▶ **EXERCISE**
According to the text on graph reduction in multi-session maps, why is the absolute trajectory error smaller on maps without graph reduction?

▶ **SOURCE**
As shown in Tables 2, 3, re-localization performance for hand-crafted features with graph reduction (1-2-3-4-5-6 map) is better with less nodes than on single and 1+6 maps, but is lower than on 1+3+5, 2+4+6, and 1+2+3+4+5+6 maps. However, there is significantly less memory used when graph reduction is enabled. Another observation is that the average re-localization jumps are higher on 1-2-3-4-5-6 than with other multi-session maps. A first reason is that with graph reduction, the number of visual inliers is lower (at similar level than with single maps) because there are less frames that would have exactly the same illumination level than the frame to re-localize. Another reason is that maps with graph reduction would be less correctly optimized (i.e., not representing as well the environment than other multi-session maps), as there are less constraints in the graph. Without graph reduction, more odometry links are kept in the graph (VIO generates more accurate transforms between frames than re-localization using only RGB-D data); thus, the map would be better optimized. To test this hypothesis, as ground truth is not available for this dataset, the map 1+2+3+4+5+6 has been reprocessed offline to add more links between all sessions. For each node in the graph, the closest node not already linked to it is tested with the TE approach. If TE is accepted, a new loop closure is added to the graph. This whole process is repeated five times with all nodes in the map. The resulting map is then expected to be even closer to a real ground truth because of the added constraints. To make sure of this, the generated dense point cloud is inspected qualitatively to validate that there are no double surfaces or objects. Table 6 shows the absolute trajectory error (ATE) (Sturm et al., 2012) results with and without graph reduction. The ATE is smaller on the maps without graph reduction because all constraints of all sessions are kept. Figure 6 illustrates the error by superposing the optimized poses (blue nodes) on the ground truth poses (gray nodes). With graph reduction, the blue and the corresponding gray nodes are less overlapping, meaning that the final optimized graph represents less well the environment, thus higher re-localization jumps would be expected, as observed in Table 2.

TABLE 6

TABLE 6. ATE (mm) comparison with and without graph reduction.

FIGURE 6

FIGURE 6. Comparison of the multi-session maps 1+2+3+4+5+6 (top) and 1-2-3-4-5-6 (down) with SuperPoint feature. On the right are the zoomed parts of the corresponding rectangles on the left. Gray nodes correspond to what is considered to be the ground truth. Loop closure and odometry links are shown in blue and red, respectively. Orange links are created when reducing the graph (loop closure links propagated to neighbor nodes when a node is removed).

▶ **EXTRACTED ENTRIES**
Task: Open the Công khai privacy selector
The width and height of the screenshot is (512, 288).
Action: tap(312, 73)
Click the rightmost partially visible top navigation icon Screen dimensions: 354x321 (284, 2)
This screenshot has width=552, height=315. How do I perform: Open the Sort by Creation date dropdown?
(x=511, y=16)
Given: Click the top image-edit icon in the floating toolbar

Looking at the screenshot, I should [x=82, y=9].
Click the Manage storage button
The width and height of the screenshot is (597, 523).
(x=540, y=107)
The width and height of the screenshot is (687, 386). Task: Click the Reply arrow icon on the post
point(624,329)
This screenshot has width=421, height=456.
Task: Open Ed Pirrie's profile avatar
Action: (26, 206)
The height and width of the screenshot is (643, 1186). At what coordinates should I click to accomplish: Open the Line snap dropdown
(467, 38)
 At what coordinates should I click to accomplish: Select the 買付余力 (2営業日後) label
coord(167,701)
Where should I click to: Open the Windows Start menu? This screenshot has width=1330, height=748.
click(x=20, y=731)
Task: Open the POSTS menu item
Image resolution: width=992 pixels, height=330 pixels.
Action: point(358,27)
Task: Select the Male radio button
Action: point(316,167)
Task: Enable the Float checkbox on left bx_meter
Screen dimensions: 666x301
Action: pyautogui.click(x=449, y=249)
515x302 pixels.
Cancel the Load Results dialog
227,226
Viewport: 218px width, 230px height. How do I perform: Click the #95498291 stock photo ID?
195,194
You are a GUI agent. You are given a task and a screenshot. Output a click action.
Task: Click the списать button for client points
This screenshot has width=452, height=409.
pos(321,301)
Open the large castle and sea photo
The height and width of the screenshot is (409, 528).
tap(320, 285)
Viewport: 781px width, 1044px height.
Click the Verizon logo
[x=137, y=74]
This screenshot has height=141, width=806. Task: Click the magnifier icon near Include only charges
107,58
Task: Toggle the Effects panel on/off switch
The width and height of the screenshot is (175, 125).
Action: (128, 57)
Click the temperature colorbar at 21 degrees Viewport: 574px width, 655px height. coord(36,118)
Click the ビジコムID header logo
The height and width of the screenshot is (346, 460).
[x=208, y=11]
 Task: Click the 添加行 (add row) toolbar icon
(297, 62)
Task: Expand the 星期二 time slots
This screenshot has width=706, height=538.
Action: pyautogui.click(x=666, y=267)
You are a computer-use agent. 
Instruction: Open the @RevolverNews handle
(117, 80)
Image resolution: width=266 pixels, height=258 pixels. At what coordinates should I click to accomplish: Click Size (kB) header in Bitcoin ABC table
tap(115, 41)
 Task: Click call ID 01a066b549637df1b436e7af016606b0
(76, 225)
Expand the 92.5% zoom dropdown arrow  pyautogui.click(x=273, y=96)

▶ **RESULT OF THE EXERCISE**
All constraints of all sessions are kept.